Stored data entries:
########

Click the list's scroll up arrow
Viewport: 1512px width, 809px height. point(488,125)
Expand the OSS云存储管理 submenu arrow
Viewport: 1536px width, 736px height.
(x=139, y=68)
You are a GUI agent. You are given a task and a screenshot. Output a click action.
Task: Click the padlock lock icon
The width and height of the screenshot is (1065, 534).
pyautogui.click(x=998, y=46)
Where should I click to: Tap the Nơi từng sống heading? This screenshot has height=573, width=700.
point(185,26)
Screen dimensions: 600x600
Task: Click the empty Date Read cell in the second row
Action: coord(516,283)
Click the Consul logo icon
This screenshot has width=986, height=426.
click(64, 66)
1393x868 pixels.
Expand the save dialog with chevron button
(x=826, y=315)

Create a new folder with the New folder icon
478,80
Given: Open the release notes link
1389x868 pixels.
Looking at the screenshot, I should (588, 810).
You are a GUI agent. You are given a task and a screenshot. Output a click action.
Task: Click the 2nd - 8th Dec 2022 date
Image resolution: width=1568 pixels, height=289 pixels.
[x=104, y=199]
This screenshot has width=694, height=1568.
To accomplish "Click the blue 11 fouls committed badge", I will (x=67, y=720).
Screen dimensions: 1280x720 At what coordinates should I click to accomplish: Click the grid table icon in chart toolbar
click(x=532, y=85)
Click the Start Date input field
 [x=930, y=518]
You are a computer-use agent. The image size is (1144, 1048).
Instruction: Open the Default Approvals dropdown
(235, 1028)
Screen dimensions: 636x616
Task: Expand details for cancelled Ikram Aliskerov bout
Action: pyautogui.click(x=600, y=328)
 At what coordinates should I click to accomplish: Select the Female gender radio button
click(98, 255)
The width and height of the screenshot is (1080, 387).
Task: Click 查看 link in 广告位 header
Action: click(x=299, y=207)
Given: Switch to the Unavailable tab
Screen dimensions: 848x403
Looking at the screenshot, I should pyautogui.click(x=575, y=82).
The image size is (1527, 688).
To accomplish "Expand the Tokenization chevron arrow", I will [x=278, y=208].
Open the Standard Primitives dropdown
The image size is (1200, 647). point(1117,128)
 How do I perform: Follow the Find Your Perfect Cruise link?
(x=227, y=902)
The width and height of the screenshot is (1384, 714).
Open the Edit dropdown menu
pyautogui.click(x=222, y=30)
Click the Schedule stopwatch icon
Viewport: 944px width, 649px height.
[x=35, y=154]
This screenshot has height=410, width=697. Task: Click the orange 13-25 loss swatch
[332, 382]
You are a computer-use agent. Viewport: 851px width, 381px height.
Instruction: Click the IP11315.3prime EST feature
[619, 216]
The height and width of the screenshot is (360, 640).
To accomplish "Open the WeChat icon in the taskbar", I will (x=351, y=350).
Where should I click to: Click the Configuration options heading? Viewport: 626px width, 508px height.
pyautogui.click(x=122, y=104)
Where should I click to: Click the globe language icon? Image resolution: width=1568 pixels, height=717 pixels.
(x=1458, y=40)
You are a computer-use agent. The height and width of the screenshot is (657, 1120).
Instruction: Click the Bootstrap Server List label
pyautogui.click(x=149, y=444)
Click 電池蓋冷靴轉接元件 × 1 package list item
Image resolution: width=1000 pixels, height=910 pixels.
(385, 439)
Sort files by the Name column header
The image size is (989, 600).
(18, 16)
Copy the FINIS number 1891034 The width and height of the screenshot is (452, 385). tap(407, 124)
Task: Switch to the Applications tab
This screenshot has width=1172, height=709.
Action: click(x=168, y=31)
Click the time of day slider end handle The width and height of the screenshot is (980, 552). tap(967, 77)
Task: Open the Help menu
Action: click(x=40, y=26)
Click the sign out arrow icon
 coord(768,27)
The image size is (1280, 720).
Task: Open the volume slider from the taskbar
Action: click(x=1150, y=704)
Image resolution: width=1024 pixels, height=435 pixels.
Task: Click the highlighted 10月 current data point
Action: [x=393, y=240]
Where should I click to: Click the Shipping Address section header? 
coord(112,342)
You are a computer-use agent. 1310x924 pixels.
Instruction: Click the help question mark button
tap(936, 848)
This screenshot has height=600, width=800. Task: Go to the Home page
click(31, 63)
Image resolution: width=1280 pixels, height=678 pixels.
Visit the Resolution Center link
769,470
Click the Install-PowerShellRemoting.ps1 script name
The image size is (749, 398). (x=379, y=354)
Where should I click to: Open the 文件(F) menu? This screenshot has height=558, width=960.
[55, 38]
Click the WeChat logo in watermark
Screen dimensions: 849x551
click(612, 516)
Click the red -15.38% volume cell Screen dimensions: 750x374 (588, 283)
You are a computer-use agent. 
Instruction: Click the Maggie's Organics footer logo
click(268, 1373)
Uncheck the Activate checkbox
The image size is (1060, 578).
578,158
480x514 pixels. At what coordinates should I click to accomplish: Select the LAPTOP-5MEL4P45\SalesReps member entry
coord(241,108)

########

WHAT THE EXERCISE ASKS: Give only the number of lines above holding "computer".

YOUR SOLUTION: 5